Encoding Cooperative DNA Codes

Abstract

Abstract : The primary goal of this research was the development of an enabling technology for DNA computing. It is focused on the construction of a biomolecular architecture designed to employ new algorithmic paradigms based on the massively parallel computational power of DNA hybridization. The intent is to develop a computing basis to eventually overcome the exponential time complexity of many discrete math problems so that they can be solved in linear real time. Many of these computationally hard (NP) problems are critical to logistics scheduling and security. In this way, this research addresses computational, national security and knowledge acquisition challenges of the Air Force. DNA code words are structural and information building blocks in biomolecular computing and other biotechnical applications that employ DNA hybridization assays. Thermodynamic distance functions are important components in the construction of DNA codes. We introduce new matrices for DNA code design that captures key aspects of the nearest neighbor thermodynamic model for hybridized DNA duplexes.

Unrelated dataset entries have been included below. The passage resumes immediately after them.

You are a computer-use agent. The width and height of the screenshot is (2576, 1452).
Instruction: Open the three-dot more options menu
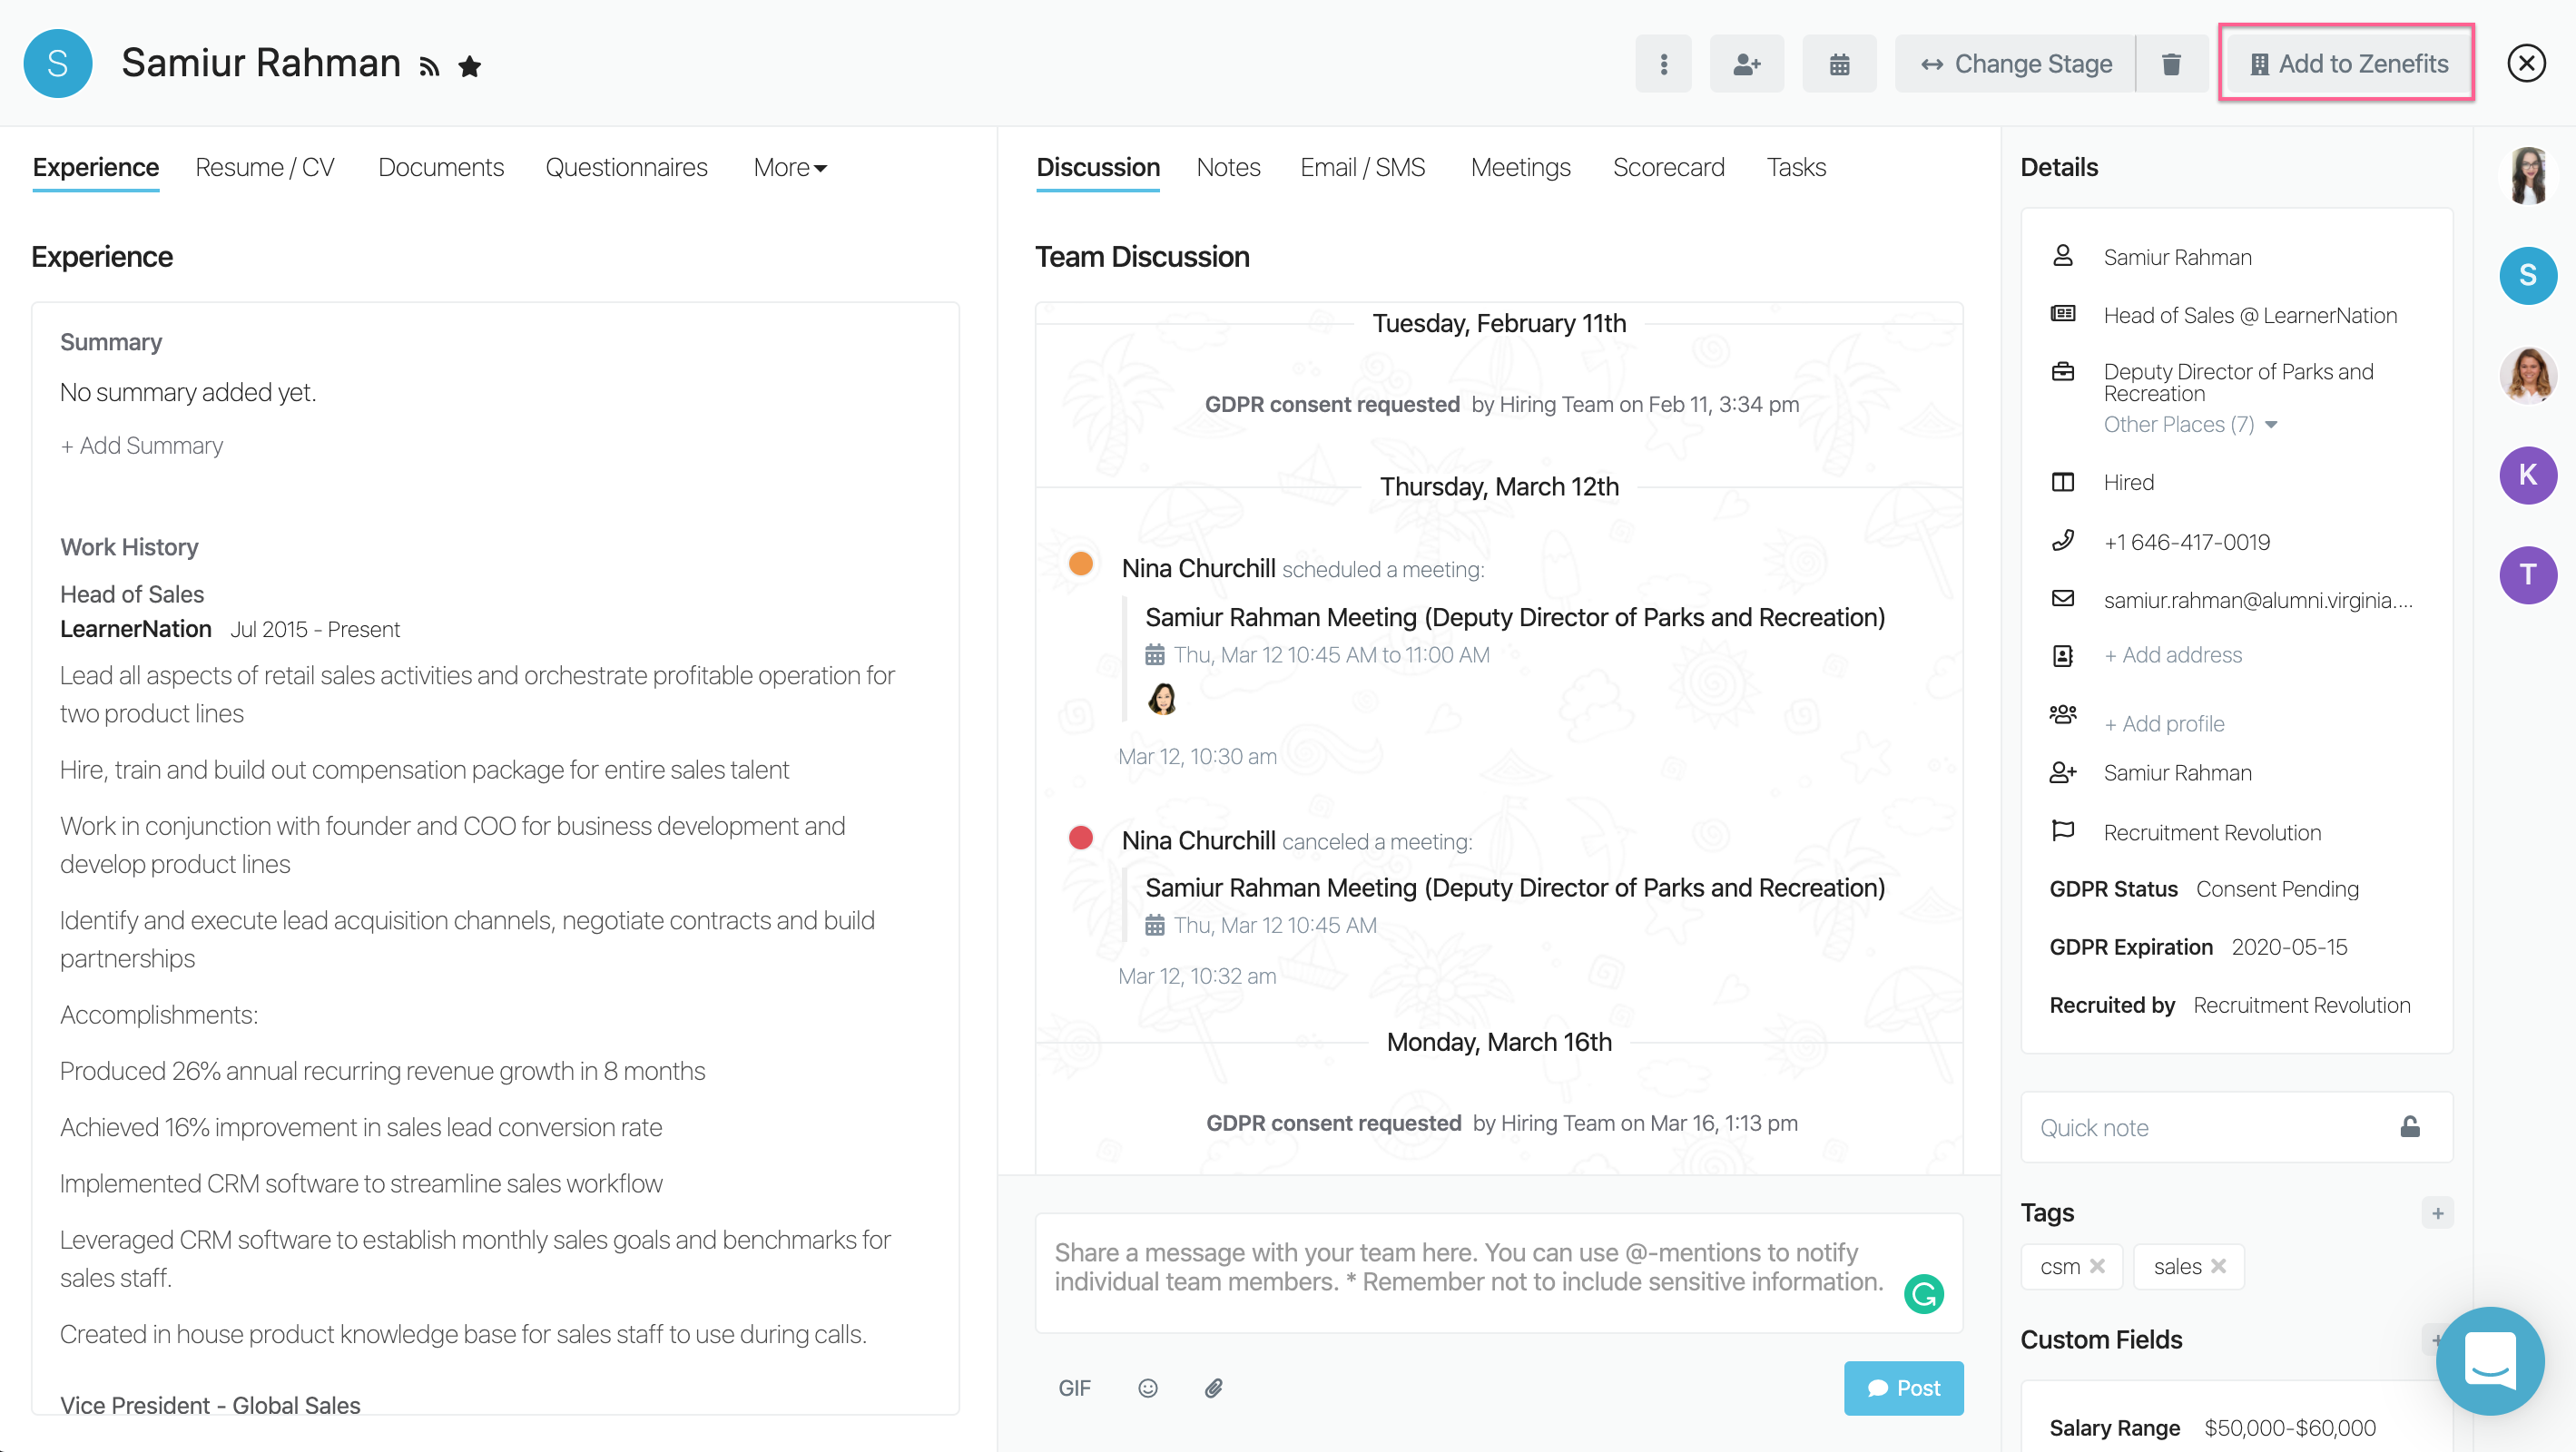[1663, 64]
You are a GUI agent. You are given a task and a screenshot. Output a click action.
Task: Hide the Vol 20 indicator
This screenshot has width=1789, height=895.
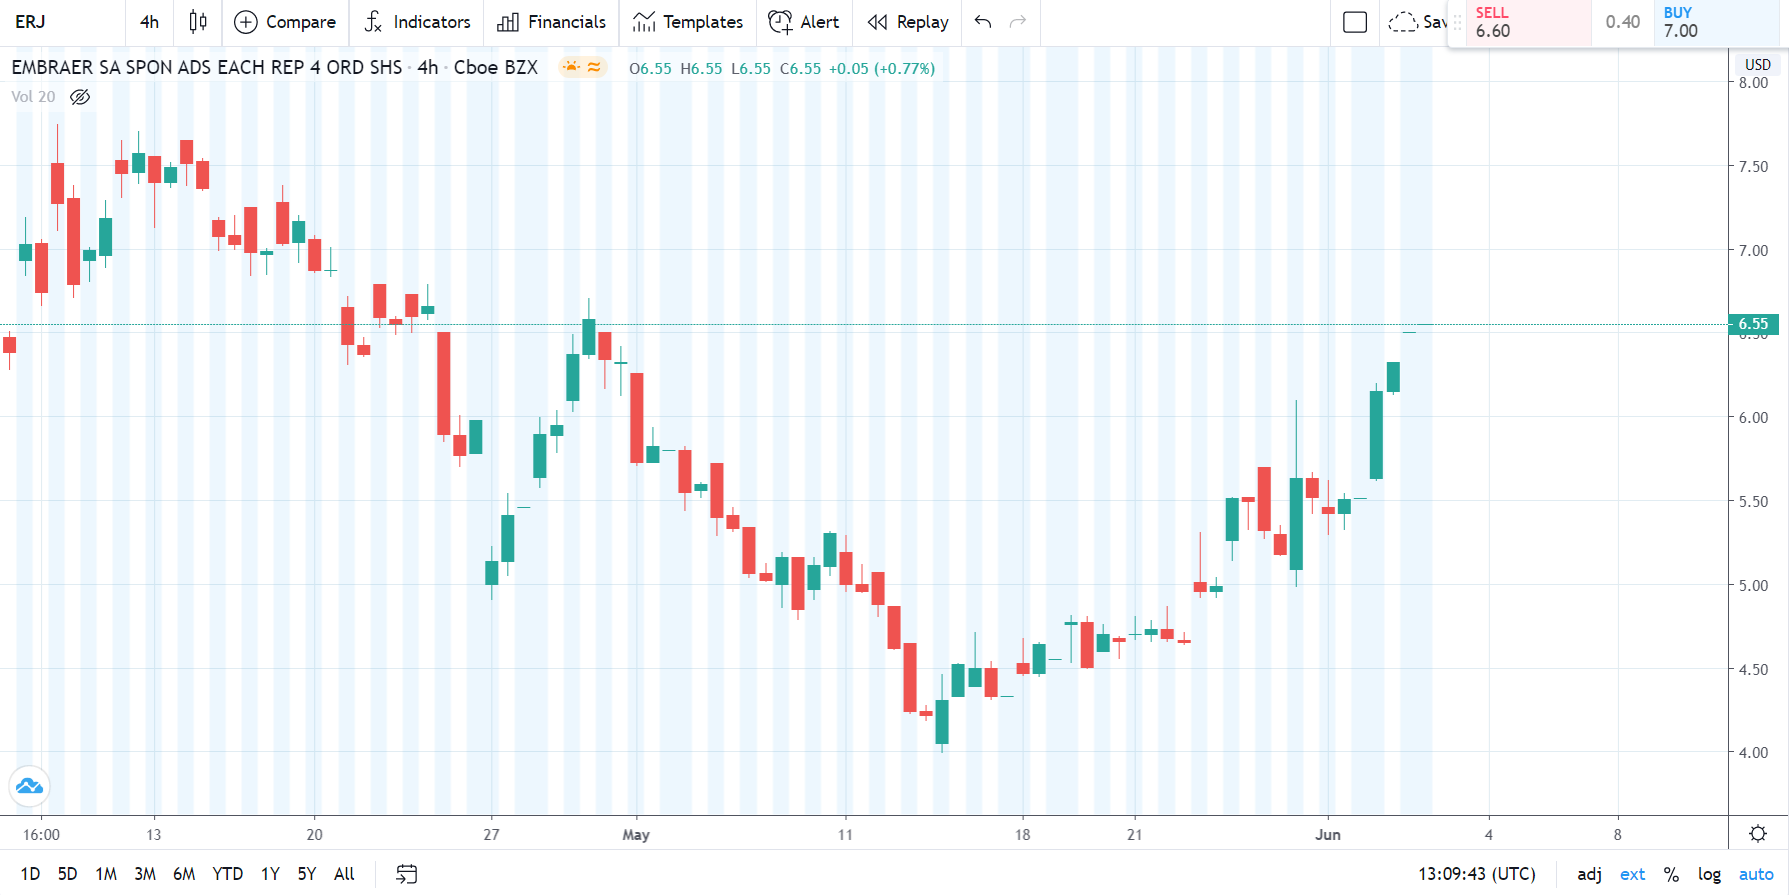pyautogui.click(x=79, y=96)
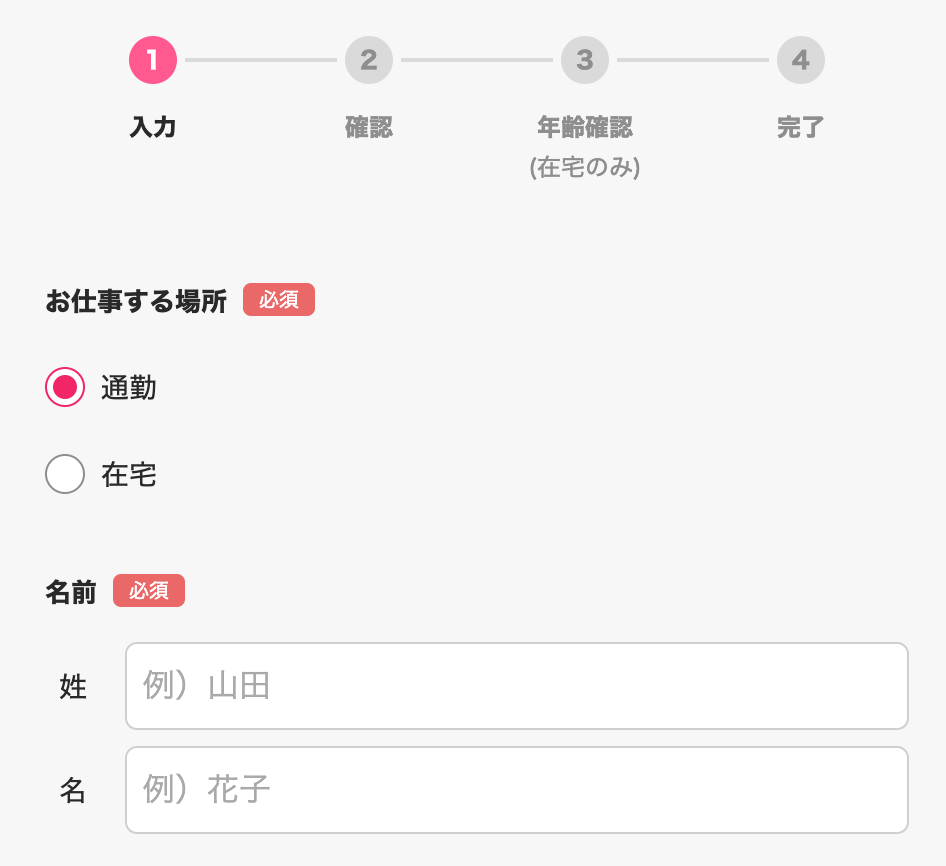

One version of our metric gives the maximum number of stacked pairs of hydrogen bonded nucleotide base pairs that can be present in any secondary structure in a hybridized DNA duplex without pseudo knots. We introduce the concept of (t-gap) block isomorphic subsequences to describe new string metrics that are similar to the weighted Levenshtein insertion-deletion metric. We show how our new distances can be calculated by a generalization of the folklore longest common subsequence dynamic programming algorithm. We give a Varshamov-Gilbert like lower bound on the size of some of codes using our distance functions as constraints. We also discuss software implementation of our DNA code design methods.